Although you technically own your prescription medication after you pick it up from the pharmacy, you do not have the right to do whatever you want with it. The law limits your rights to essentially following the exact instructions provided by your physician.
Many people fail to understand the legal restrictions created by controlled substance laws. Much of what an individual might assume they can do with their prescription medication could actually lead to criminal charges.
Technically, your possession and use of that medication are legal when in compliance with the instructions provided by the licensed healthcare professional who recommended the prescribed medicine. What deviations from those rules could lead to criminal charges?
Driving after taking medication
If there is a warning label on the prescription vial about driving or operating heavy machinery, and you could easily face impaired driving charges if you ignore that warning. While the medication itself is legal and your consumption of it may have aligned with a doctor’s recommendations, getting behind the wheel while potentially impaired by a prescription medication is a crime.

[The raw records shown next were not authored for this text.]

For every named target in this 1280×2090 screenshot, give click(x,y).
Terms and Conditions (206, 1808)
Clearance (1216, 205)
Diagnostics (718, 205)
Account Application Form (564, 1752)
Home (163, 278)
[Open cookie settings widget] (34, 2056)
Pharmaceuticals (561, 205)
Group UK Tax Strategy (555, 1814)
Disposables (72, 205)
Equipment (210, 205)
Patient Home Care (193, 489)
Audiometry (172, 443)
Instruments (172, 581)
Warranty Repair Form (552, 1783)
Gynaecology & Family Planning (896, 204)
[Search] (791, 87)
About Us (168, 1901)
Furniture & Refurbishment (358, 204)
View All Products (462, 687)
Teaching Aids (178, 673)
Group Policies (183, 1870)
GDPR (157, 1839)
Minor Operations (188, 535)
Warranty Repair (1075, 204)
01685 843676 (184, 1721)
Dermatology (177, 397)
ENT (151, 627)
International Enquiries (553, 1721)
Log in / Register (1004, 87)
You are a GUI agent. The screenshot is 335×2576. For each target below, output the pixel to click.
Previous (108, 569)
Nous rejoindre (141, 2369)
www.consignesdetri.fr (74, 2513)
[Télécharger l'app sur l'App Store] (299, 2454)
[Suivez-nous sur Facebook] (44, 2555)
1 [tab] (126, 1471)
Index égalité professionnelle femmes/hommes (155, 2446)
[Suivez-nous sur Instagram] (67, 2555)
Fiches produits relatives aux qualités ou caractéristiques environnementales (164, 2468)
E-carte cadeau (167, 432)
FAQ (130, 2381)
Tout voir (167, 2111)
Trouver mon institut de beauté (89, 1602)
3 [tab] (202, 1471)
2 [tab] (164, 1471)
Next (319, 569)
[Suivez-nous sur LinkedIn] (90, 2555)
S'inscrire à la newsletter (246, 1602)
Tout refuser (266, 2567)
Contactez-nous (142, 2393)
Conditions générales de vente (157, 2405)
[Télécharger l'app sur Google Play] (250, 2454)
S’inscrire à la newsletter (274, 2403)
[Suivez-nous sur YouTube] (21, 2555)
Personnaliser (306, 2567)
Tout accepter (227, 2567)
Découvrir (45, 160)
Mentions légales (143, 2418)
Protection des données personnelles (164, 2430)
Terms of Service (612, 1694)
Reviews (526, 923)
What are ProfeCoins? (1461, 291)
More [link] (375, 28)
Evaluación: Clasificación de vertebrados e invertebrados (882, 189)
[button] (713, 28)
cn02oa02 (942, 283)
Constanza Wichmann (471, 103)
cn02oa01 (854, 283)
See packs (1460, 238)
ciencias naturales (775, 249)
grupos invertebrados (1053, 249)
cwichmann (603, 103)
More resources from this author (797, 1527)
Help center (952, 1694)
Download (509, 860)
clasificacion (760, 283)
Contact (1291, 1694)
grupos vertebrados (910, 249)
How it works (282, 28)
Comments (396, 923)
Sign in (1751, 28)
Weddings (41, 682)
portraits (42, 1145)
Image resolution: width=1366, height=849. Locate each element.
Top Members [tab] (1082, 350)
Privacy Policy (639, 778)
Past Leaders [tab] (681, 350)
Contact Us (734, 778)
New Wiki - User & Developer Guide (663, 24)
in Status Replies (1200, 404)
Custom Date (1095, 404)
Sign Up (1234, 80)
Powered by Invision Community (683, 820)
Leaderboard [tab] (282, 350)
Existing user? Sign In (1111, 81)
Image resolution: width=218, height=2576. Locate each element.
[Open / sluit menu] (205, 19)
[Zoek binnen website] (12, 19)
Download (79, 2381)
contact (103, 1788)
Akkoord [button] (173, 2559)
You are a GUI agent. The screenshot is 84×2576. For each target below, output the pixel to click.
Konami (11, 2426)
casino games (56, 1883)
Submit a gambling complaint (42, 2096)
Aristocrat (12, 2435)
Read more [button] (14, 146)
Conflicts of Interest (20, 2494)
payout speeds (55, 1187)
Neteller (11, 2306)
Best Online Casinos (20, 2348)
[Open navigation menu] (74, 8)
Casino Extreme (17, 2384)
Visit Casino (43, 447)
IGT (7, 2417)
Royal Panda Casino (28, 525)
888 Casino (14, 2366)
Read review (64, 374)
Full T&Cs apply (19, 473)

Transferring the medication to others
Maybe your symptoms improved more quickly than your doctor anticipated and you didn’t need all of your pain relievers or muscle relaxants. Perhaps you started using an herbal supplement instead of your prescription sleep aid.
If a family member, neighbor or coworker has a similar medical issue to yours, you may feel like sharing your medication with them would be a kind act. However, it would also be a criminal one. Even if you do not accept payment for the transfer of the medication, the act of giving it to another person is a crime.
There are other actions that could also make your possession or use of a prescription drug a crime. You could also face criminal charges for sourcing your medication from someplace other than a licensed pharmacy or for openly and obviously abusing the medication prescribed to you. If you get caught in the act of misusing or transferring the medication you own, the police might arrest you.
Learning more about how you can unintentionally violate drug laws with prescribed medication can help you better protect yourself.